Orang tua dapat melihat keberagaman tersebut sebagai bagian dari pengalaman pendidikan yang akan dijalani anak. Tentu setiap siswa memiliki minat berbeda sehingga tidak semua kegiatan akan memberikan ketertarikan yang sama. Namun, semakin beragam ruang yang tersedia, semakin besar pula kesempatan siswa untuk menemukan bidang yang sesuai dengan kemampuan dan minatnya.
Bulan Bahasa & Sumpah Pemuda menjadi kegiatan yang menarik karena membawa dua unsur yang saling melengkapi, yaitu kemampuan berbahasa dan nilai kebangsaan. Siswa dapat memperoleh kesempatan untuk mengembangkan kreativitas sekaligus memahami pentingnya komunikasi dan persatuan dalam kehidupan bersama.

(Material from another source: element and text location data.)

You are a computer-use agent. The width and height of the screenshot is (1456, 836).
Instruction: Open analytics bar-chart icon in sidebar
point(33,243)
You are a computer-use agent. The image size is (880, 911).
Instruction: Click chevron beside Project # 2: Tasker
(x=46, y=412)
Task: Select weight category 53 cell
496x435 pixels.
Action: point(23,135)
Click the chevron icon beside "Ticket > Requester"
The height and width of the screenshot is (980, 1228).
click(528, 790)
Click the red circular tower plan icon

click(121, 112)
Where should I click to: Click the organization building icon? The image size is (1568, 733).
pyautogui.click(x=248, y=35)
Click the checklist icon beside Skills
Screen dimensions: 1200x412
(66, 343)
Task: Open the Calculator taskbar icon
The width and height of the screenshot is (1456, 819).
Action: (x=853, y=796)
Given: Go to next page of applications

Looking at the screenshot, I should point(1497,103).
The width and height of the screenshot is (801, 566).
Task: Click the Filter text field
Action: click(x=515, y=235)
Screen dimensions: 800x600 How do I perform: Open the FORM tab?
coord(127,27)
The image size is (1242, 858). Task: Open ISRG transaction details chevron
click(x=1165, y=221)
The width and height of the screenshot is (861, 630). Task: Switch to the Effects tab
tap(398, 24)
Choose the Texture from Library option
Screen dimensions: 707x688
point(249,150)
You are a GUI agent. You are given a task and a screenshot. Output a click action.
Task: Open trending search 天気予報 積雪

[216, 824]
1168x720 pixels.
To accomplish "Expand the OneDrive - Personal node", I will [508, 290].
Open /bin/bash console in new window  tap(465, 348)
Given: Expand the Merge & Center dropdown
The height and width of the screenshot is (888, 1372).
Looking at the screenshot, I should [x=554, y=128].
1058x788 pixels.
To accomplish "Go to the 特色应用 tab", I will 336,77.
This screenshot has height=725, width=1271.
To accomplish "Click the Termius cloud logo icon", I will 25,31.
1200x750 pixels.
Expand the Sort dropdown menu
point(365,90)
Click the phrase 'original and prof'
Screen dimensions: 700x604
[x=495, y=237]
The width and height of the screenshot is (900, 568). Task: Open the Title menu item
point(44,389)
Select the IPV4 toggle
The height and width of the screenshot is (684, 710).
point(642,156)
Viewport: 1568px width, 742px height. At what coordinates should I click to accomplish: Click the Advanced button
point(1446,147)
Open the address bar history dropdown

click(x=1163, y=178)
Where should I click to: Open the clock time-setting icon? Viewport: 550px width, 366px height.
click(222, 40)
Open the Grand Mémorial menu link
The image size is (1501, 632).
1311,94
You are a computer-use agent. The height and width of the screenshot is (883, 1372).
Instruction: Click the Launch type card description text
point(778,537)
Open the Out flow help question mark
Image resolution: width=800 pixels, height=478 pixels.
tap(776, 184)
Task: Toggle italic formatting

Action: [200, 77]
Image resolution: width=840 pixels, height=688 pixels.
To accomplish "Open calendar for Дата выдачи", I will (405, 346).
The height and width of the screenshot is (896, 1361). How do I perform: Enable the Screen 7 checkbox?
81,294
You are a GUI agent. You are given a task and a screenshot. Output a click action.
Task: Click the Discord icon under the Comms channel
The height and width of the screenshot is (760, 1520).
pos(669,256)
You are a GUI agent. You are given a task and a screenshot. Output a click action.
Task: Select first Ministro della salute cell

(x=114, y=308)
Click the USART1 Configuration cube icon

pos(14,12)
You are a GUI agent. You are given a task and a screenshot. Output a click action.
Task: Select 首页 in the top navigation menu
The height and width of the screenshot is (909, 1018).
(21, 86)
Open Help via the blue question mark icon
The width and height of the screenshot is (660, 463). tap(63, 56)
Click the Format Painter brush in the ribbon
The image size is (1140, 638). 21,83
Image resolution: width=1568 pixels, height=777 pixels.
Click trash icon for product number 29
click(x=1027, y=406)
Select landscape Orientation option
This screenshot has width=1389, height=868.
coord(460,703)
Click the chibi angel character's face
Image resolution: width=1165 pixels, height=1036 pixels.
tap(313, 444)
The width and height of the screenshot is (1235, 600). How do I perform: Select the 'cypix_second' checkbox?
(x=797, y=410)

Dalam lingkungan SMP Al Ma’soem, kegiatan tersebut menjadi bagian dari program kokurikuler yang melengkapi pembelajaran akademik dan berbagai aktivitas pengembangan diri. Pengalaman mengikuti kegiatan bertema bahasa dapat membantu siswa membangun keberanian dalam berkomunikasi, bekerja sama dengan teman, menghargai perbedaan, serta mengekspresikan gagasan dengan lebih percaya diri.